Opinión

La redención (I) Francisco

Desde Ayuso, a Espinosa de los Montero o Aznar, pasando por una nutrida nómina de meapilas de corto entendimiento, hasta una caterva de ateos, paganos y apóstatas cagatintas -paradójicamente de hábito, propicios a exigir disculpas de la Iglesia-, a lo Fuenteovejuna se afanan todos en criticar las últimas palabras de un más que justificado acto de contrición del Sumo Pontífice en México.

Implorando indulgencia por los yerros personales y sociales -lo mismo propios que de sus antecesores -, por todas las acciones u omisiones que no contribuyeron a la evangelización, la voz de Bergoglio parece haber levantado ampollas entre aquellos de comprensión lectora limitada, que pronto se rasgaron las vestiduras por poner en su boca palabras nunca pronunciadas.

El Santo Padre no ha perdido perdón por las faltas ajenas, que a fin de cuentas es cada palo quien tiene que aguantar su vela, sino por los pecados cometidos por la Iglesia durante la conquista de América, que fue española y no esquimal, sin escatimar un sonoro mea culpa por los profusos casos de abusos sexuales a menores efectuados por Marcial Maciel al frente de la congregación de los Legionarios de Cristo.

Antes de elevar el tono, quienes tanto dramatizan acusando al papa de populista, politizando su mensaje y asimilándolo con la izquierda latinoamericana, tan merecedora de existir en un sistema democrático como el neoliberalismo, deberían dedicarse a estudiar algo de Historia, a ver si les valía de cura de humildad.

Una vez descubierto el Nuevo Mundo, la búsqueda por legitimar su ocupación y sometimiento, llegó de la mano del papa Alejandro VI -padre, entre otros, de César y Lucrecia Borgia-, quien en 1493, atribuyéndose un dominio global sobre el Universo, mediante las Bulas Alejandrinas, Eximiae devotionis y Dudum siquidem, otorgó a España y Portugal el derecho sobre el resto de monarquías a catequizar a los infieles indios, sometiéndolos y dominándolos.

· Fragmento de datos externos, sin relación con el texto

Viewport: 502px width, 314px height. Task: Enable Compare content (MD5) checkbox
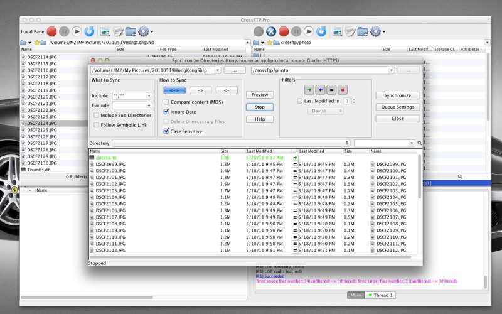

Con tal donación, que abarcaba a todos los herederos de la Monarquía Hispánica, el papa otorgó de facto la titularidad de las tierras, reinos e imperios del Nuevo Mundo a España, dando pleno dominio sobre los indígenas y autorizando su esclavitud.

Ante el atropello que en sí significaba tal acción bélica, amparándose en las guerras contra el infiel durante la Reconquista, se desarrolló un subterfugio legal que permitiera apropiarse de bienes, tierras y habitantes en caso de que los indígenas del nuevo continente se opusieran al dominio imperial o a ser evangelizados.

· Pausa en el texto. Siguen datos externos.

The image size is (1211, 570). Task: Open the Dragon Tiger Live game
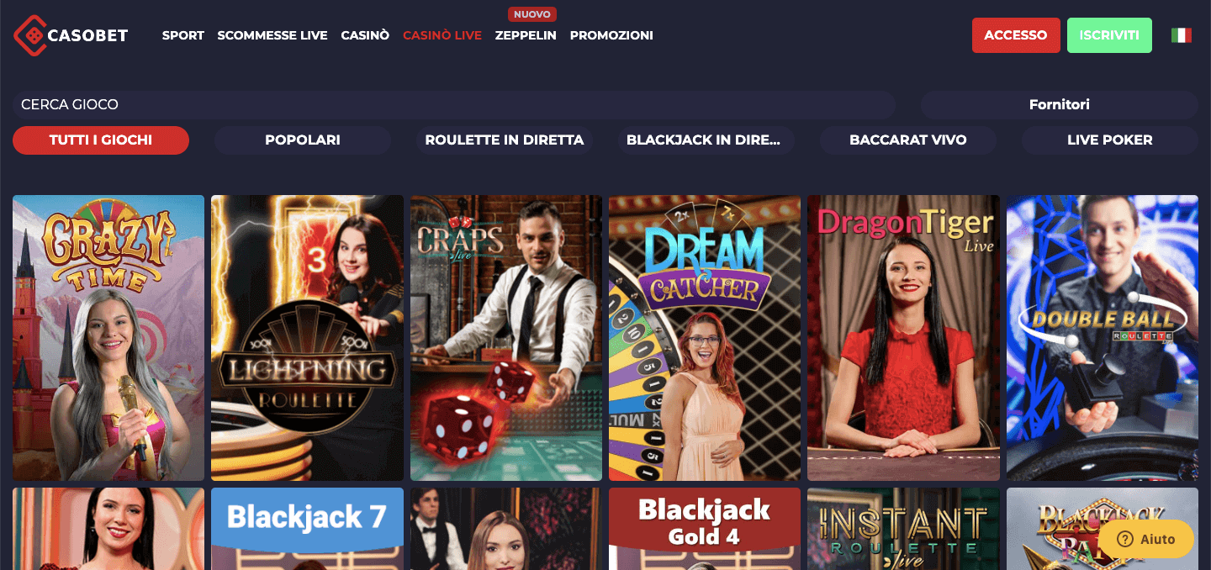[903, 338]
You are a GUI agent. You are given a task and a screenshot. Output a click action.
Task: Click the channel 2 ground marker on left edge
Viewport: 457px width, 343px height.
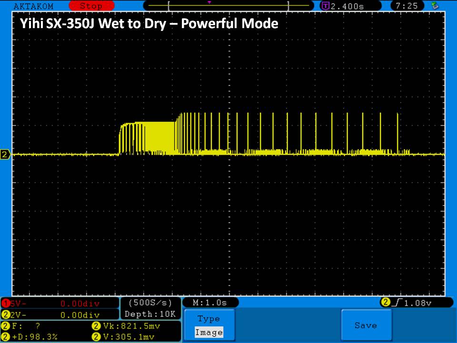click(x=6, y=154)
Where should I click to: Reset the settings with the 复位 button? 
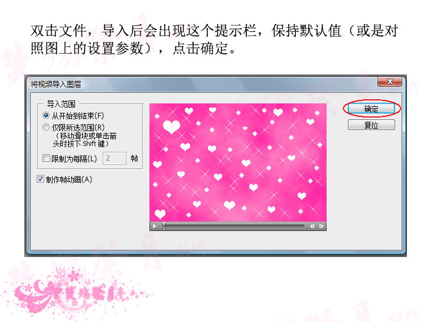coord(371,125)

La repercusión de ambas bulas -cuestionadas por defensores de los indígenas como fray Bartolomé de las Casas-, son las que con posterioridad constituyeron la banda sonora de los vientos de guerra que han “legitimado” conflictos como la ocupación, por parte de Estados Unidos, de Vietnam, Granada, Panamá, Afganistán, Iraq o Siria.

Esta es parte de la verdadera crónica de la colonización de América que ocupa a la curia romana. ¿Que los aztecas, mayas toltecas, olmecas, incas y demás pueblos nativos se mataban entre ellos en brutales orgías de sangre? Sí, sin duda les sobraba violencia y les faltaba templanza, no muy alejada de quienes tanto han criticado estos días a Francisco I desde la ignorancia. Pero de igual modo que cuando el Imperio Romano sometió a Hispania, aunque le transmitiera una cultura, igual el papado alentó la sumisión de América pese al legado cultural español, lo que no obsta para que existan turbios episodios por los que no está de más excusarse, porque de hombres es errar y de sabios reconocerlo.